EXERCICE 1: D'après le texte sur les étangs de la Brenne, combien de pisciculteurs compte-t-on aujourd'hui sur le territoire du Parc ?
EXERCICE 2: Recopiez, s'il vous plaît, le passage du texte sur les étangs de la Brenne en commençant à « Les étangs dans » et en terminant à « 10 000 hectares. ».

SECTION DE TEXTE:
◆ ◆ ◆ ◆

Les étangs

L'étang, symbole paysager du PNR

Les étangs dans le Parc naturel régional de la Brenne sont un marqueur fort du paysage, et ce depuis le milieu du Moyen Age. Aujourd’hui on dénombre plus de 4 000 plans d'eau dans le PNR, aussi appelé « pays des mille étangs » sur  une surface totale d’eau d’environ de 8 à 10 000 hectares.

Les étangs de Brenne ont été bâtis à partir du milieu du Moyen Age tout particulièrement entre le XIVe et la fin du XVIe siècle dans le but principal d'élever du poisson. Ce mouvement piscicole certainement initié par les élites rurales (seigneuries laïques et ecclésiastiques) est une solution pour mettre en valeur des terrains peu perméables et peu aptes à l'agriculture conventionnelle. Les bâtisseurs de l'époque ont tiré partie du modelé du relief pour barrer des talwegs en érigeant des digues de terre et former ainsi une retenue d'eau stagnante de faible profondeur. La seule partie creusée de l'ouvrage est la pêcherie, au pied de la bonde, où le poisson élevé est pêché lors de la vidange complète de la nappe d'eau. Le phénomène piscicole brennou est en fait carpicole : la carpe danubienne, introduite en France au 13e siécle, est alors de très loin le produit principal des étangs. Parmi ses atouts, citons sa robustesse, notamment au transport, qui permet au pisciculteur d'acheminer le poisson vivant jusqu'à son lieu de consommation, à savoir les centres urbains alors en plein développement. L'élevage de la carpe est parfaitement maitrisé grâce à la pisciculture en étangs spécialisés, laquelle se fonde sur la segmentation géographique des stades de croissance de la carpe (en 3 étangs). Cette méthode connue dès la fin du Moyen Age est toujours pratiquée au 21e siècle. La pisciculture s'est toutefois modernisée au cours du 20e siécle. A partir des années 1970, les étangs en Brenne ont vu leur nombre augmenter de deux tiers, d’une part pour la pisciculture mais aussi pour le loisir (pêche, chasse). Aujourd’hui, sur le territoire du Parc, on compte environ 300 propriétaires d’étangs pour 51 pisciculteurs. La pisciculture s’est aujourd’hui diversifiée, en effet on distingue deux issues pour les poissons produits : l’alimentation avec la carpe et  le repeuplement de rivières avec le brochet, la tanche, la perche, le gardon, ou encore le black bass.

◆ ◆ ◆ ◆

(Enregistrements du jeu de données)
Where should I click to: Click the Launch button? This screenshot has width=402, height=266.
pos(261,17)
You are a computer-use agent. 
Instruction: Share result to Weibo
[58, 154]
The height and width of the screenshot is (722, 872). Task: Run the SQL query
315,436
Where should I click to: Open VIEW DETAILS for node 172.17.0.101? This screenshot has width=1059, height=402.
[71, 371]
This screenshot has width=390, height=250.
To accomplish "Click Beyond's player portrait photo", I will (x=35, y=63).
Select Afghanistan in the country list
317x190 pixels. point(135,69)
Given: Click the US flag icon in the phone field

◆ ◆ ◆ ◆

CORRIGÉ 1: On y compte 51 pisciculteurs.

CORRIGÉ 2:
Les étangs dans le Parc naturel régional de la Brenne sont un marqueur fort du paysage, et ce depuis le milieu du Moyen Age. Aujourd’hui on dénombre plus de 4 000 plans d'eau dans le PNR, aussi appelé « pays des mille étangs » sur  une surface totale d’eau d’environ de 8 à 10 000 hectares.